Classico della letteratura americana, “Il grande Gatsby” ci proietta in una New York degli anni ’20 che sta iniziando a scoprirsi attraente, pulsante, viva, ma, al contempo, superficiale e mondana. Ed è in una zona specifica, il West Egg, a sud di Long Island, che risiere il misterioso Gatsby nella sua magnifica villa con spiaggia privata.
Di lui si sa poco o nulla, e molte voci circolano
sulle sue origini, sui suoi soldi: c’è chi afferma, ma non tanto convinto, che
ha studiato nella prestigiosa università di Oxford, c’è chi dice che ha
commesso un omicidio…Del resto, il grande uomo, arricchitosi chissà come, non
fa nulla per eliminare queste dicerie, alimentate come un fuoco dalla gente “da
bene” che frequenta più che assiduamente le sue sfarzosissime feste, i suoi
opulenti balli di gala, le sue “intime” soirée. Anzi, sembra quasi assecondare
questo alone di mistero, come quando, a più riprese, durante la storia,
fornisce false verità al suo giovane, squattrinato amico e vicino di casa, Nick
Carraway. Quest’ultimo, proveniente dal
Midwest, ragazzo di periferia che vuole far soldi giocando in borsa e vendendo
azioni, non può che essere il narratore perfetto della storia: con estraneità
osserva il modus faciendi tipico
della moderna aristocrazia cittadina, i vizi del ciarlare, del bere,
dell’adulterio non nascosto, anzi quasi ostentato (ove l’ostentazione è una
chiave di volta principale dell’intero racconto), di Tom Buchanam, il marito
razzista, il rozzo e bruto giocatore di football, di Daisy, sua cugina di
secondo grado; sarà l’unico al quale Gatsby realmente si avvicina, il solo e
ultimo amico che gli resta vicino durante l’intera vicenda.
Neppure egli saprà mai chi è in realtà Gatsby, se non a
fine romanzo; e resta sconvolto, stranito dalle frequentazioni abituali
dell’uomo misterioso, come l’avaro,
furbo ebreo Wolfsheim (che falsò il campionato di baseball del 1919 perché “ne
ha visto la possibilità”); avvolto ma non trascinato da quel turbine in
costante movimento che è la New York dei ricchi, moto che non riduce tuttavia
un senso di solitudine palpabile nell’aria della città; celato, pressato dalla
personalità stravagante dell’uomo dall’autovettura color crema (le sue stesse
peripezie personali cozzano con l’evoluzione
della relazione tra Carraway e la famosa giocatrice di golf Jordan Baker,
togliendole spazio; inoltre gli faranno anche dimenticare il suo compleanno).

---*---

### Esercizio proposto 1
Secondo l'articolo su «Il grande Gatsby», in quale zona si trova la villa di Gatsby?
### Esercizio proposto 2
Trascrivi dall'articolo su «Il grande Gatsby» il brano che va da "Classico della letteratura" fino a "con spiaggia privata.".
### Esercizio proposto 3
Elenca tutti i personaggi chiamati per nome nell'articolo su «Il grande Gatsby».

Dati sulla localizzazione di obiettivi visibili
---*---

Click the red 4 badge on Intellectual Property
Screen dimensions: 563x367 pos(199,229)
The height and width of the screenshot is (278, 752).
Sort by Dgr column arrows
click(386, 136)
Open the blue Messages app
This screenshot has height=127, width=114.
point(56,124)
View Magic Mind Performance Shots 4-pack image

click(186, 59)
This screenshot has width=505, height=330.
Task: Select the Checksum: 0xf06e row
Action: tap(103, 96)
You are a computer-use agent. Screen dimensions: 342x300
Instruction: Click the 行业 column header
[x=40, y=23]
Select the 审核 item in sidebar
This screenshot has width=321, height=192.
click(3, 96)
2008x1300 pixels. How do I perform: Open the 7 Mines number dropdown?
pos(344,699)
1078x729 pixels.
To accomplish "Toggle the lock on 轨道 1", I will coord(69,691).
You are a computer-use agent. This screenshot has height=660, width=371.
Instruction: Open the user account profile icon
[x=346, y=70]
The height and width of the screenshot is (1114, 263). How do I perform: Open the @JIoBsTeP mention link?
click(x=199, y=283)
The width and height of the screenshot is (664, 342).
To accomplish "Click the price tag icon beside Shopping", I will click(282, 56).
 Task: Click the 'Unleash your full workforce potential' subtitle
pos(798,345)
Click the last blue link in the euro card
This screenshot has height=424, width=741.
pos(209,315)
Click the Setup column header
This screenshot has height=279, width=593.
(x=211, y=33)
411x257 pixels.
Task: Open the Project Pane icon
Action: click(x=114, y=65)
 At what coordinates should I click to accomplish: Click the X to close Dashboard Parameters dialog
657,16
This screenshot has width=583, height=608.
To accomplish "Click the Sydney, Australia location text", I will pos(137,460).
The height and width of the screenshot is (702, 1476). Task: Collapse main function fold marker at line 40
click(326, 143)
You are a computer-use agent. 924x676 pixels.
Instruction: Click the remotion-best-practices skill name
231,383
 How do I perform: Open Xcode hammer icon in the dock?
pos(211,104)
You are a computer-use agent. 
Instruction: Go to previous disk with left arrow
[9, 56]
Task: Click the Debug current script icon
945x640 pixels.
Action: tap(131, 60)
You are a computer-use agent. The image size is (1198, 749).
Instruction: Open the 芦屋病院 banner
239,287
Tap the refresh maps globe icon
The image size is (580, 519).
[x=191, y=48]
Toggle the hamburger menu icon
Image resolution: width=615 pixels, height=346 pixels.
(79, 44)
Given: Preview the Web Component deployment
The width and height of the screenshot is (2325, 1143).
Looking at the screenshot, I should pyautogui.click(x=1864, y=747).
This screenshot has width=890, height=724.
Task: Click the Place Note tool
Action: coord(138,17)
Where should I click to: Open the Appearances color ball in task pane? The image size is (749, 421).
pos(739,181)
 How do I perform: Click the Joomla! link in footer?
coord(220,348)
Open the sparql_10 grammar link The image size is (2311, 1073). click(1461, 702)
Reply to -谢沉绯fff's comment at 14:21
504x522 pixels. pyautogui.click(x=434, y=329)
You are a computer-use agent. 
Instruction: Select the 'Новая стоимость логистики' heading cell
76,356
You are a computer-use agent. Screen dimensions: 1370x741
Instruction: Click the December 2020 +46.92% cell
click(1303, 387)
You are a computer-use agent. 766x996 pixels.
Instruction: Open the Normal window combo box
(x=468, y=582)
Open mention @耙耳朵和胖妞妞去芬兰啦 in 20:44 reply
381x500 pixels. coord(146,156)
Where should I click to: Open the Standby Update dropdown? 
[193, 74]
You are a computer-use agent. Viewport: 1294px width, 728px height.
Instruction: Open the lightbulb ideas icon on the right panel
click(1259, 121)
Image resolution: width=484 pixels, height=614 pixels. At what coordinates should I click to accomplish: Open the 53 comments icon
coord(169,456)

---*---

### Soluzione scritta 1
Nel West Egg, a sud di Long Island.

### Soluzione scritta 2
Classico della letteratura americana, “Il grande Gatsby” ci proietta in una New York degli anni ’20 che sta iniziando a scoprirsi attraente, pulsante, viva, ma, al contempo, superficiale e mondana. Ed è in una zona specifica, il West Egg, a sud di Long Island, che risiere il misterioso Gatsby nella sua magnifica villa con spiaggia privata.

### Soluzione scritta 3
Gatsby, Nick Carraway, Tom Buchanam, Daisy, Wolfsheim, Jordan Baker